ClickHouse / dbt-clickhouse

The Clickhouse plugin for dbt (data build tool)
Apache License 2.0
254 stars 113 forks source link

Adding new unique key column - fixes #322 #323

Closed the4thamigo-uk closed 3 months ago

the4thamigo-uk commented 4 months ago

Summary

Proposed solution to support adding new columns that are also added to the unique_key.

CLAassistant commented 4 months ago

CLA assistant check
All committers have signed the CLA.

the4thamigo-uk commented 4 months ago

fixes #322

BentsiLeviav commented 3 months ago

Hi @the4thamigo-uk Thank you for your contribution!

This https://github.com/ClickHouse/dbt-clickhouse/pull/332 was opened a few days ago and handles schema changes.
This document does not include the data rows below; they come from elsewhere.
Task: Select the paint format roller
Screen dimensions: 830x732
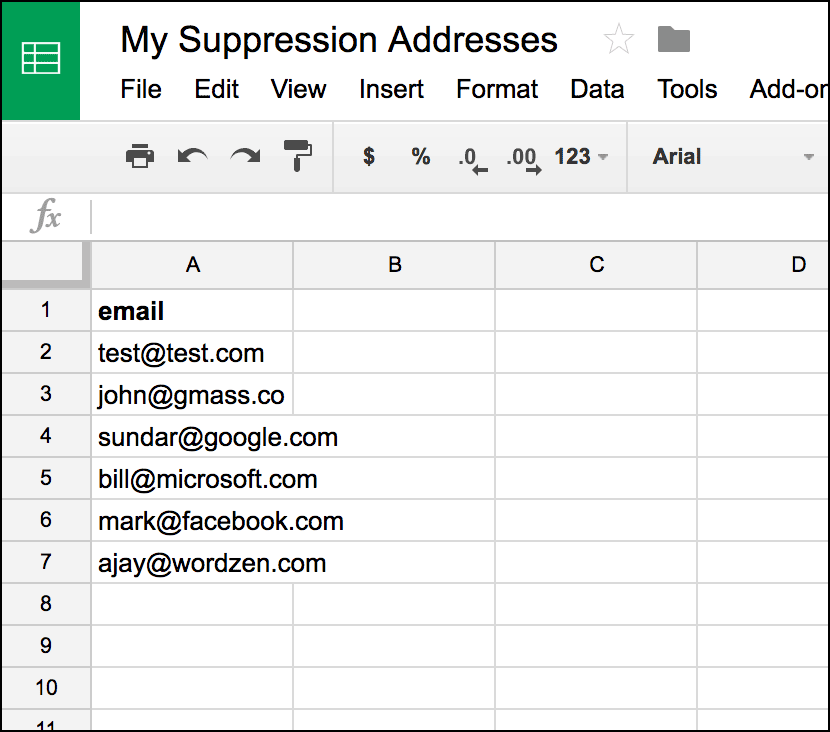Action: 297,156
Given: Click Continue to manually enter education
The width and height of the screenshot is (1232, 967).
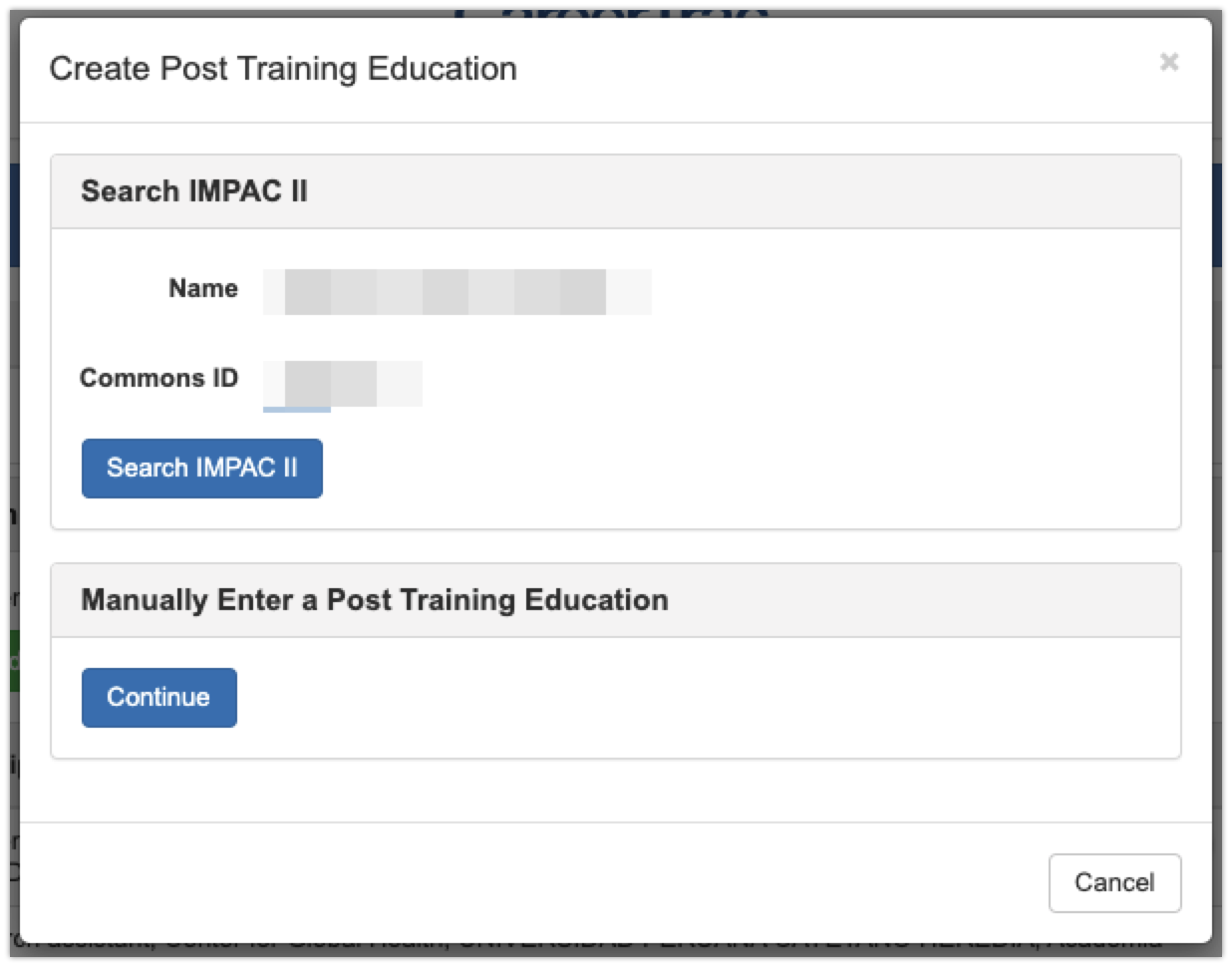Looking at the screenshot, I should coord(158,697).
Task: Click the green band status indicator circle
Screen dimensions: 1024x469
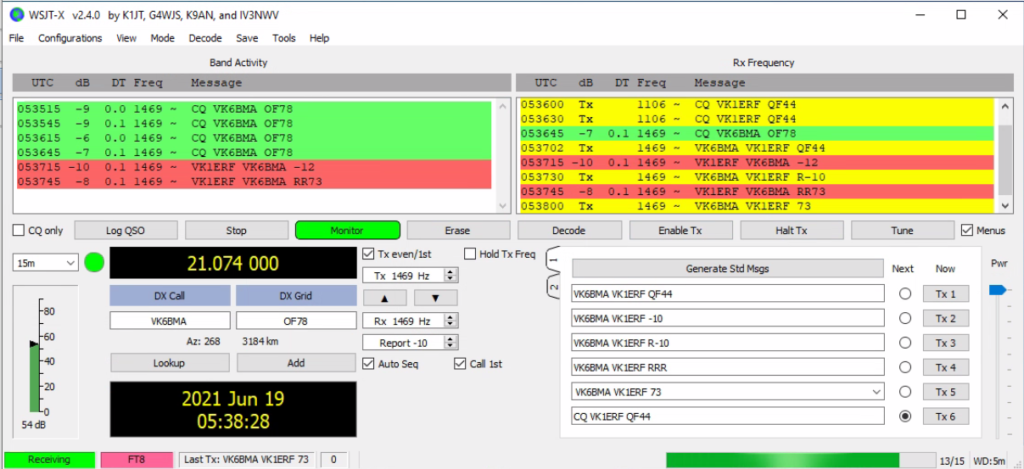Action: 94,264
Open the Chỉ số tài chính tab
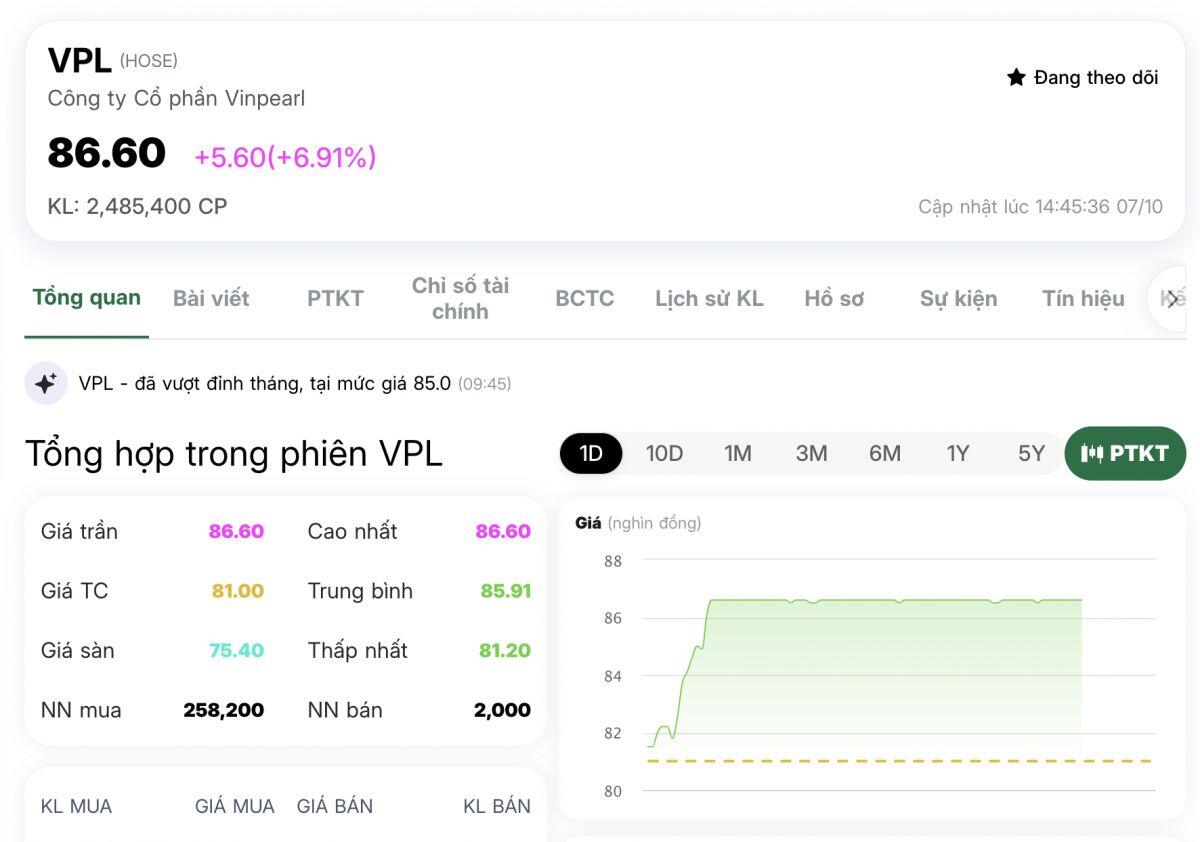 coord(461,298)
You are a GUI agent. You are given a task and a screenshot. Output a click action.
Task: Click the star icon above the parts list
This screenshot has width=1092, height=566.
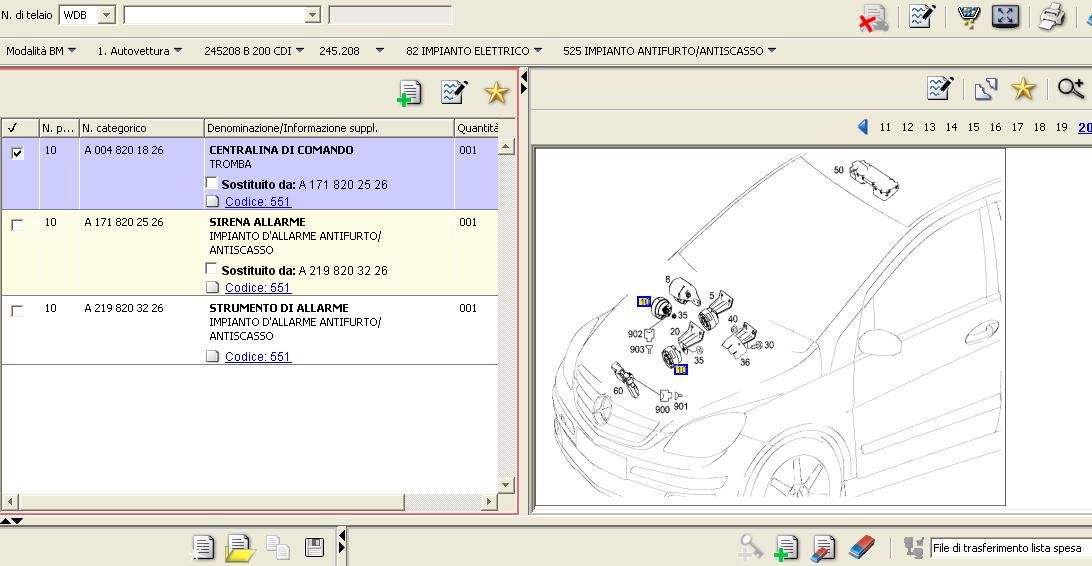click(496, 93)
Generally, support in the sync_all_columns option was introduced. Could you check if it solves your issue?

Thanks

the4thamigo-uk commented 3 months ago

@BentsiLeviav Ah yes I noticed the legacy fallback, but I was aiming to do a minimal fix. Great that there is a better solution.

I suppose if the PR passes a test which is equivalent to https://github.com/ClickHouse/dbt-clickhouse/pull/323/files#diff-f2e636456ac1c2366b5fd10e6beaf3560a946882645f7cee6ba0e0501bf301e3 then it would be fine.

BentsiLeviav commented 3 months ago

I see that the table creation passes successfully, but is there a chance there is a mistake in this assertion? After running the test the table looks like this: image

the4thamigo-uk commented 3 months ago

I see that the table creation passes successfully, but is there a chance there is a mistake in this assertion? After running the test the table looks like this: image

Yes its interesting to know what the behaviour should be I suppose. I guess you are suggesting row 4 should not be present?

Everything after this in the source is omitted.